Report finds Upstate's population aging as younger adults move away

Upstate New York’s population is aging faster than the rest of the nation, while the number of young working adults declines, according to a new report from the Federal Reserve Bank of New York in Buffalo.

The report said that in 2000 Upstate New York’s 65-and-over population had risen to 14.4 percent of its total population, almost two percentage points higher than that of the nation.

“While some regions have aged more rapidly than the nation due to the in-migration of retirees, Upstate New York’s trend has been driven by the out-migration of non-elderly adults, especially those aged 20 to 34,” the report said.

More than 20 percent of Upstate’s population will be 65 or older by 2030, slightly higher than the national average, the report added. “By 2030, over three-fourths of upstate New York’s counties are projected to have a 20 percent or greater share of elderly.”

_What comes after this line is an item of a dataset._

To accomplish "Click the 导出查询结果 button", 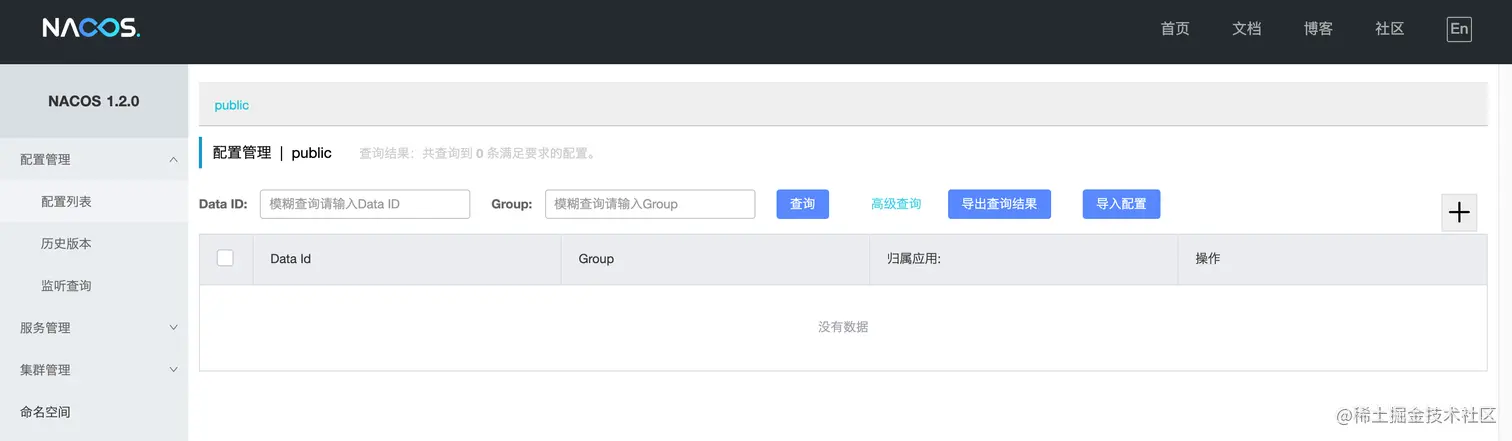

“The aging of Upstate New York’s population has significant implications for the region and its counties,” the report said. “The need for services among the elderly may be greatest in older Upstate New York counties that have experienced the slowest economic growth.”

Counties with the oldest populations tend to be located in areas that have experienced “significant out migration,” the report said. Those areas include Albany, Binghamton, Buffalo, Elmira, Jamestown, and Utica.

And while Upstate’s population ages into retirement, Upstate’s support ratio, the number of working-age adults per older adult, is declining, the report noted.

“A declining support ratio may identify regions with a weakening ability to support their dependent elderly populations,” the report said.

In 2030, projections indicate there will be only 2.5 working adults per older adult in Upstate New York. The nationwide number is projected to be 2.8.

“The declining support ratio suggests that the region has fewer working-age adults to support the need for locally provided services and infrastructure.”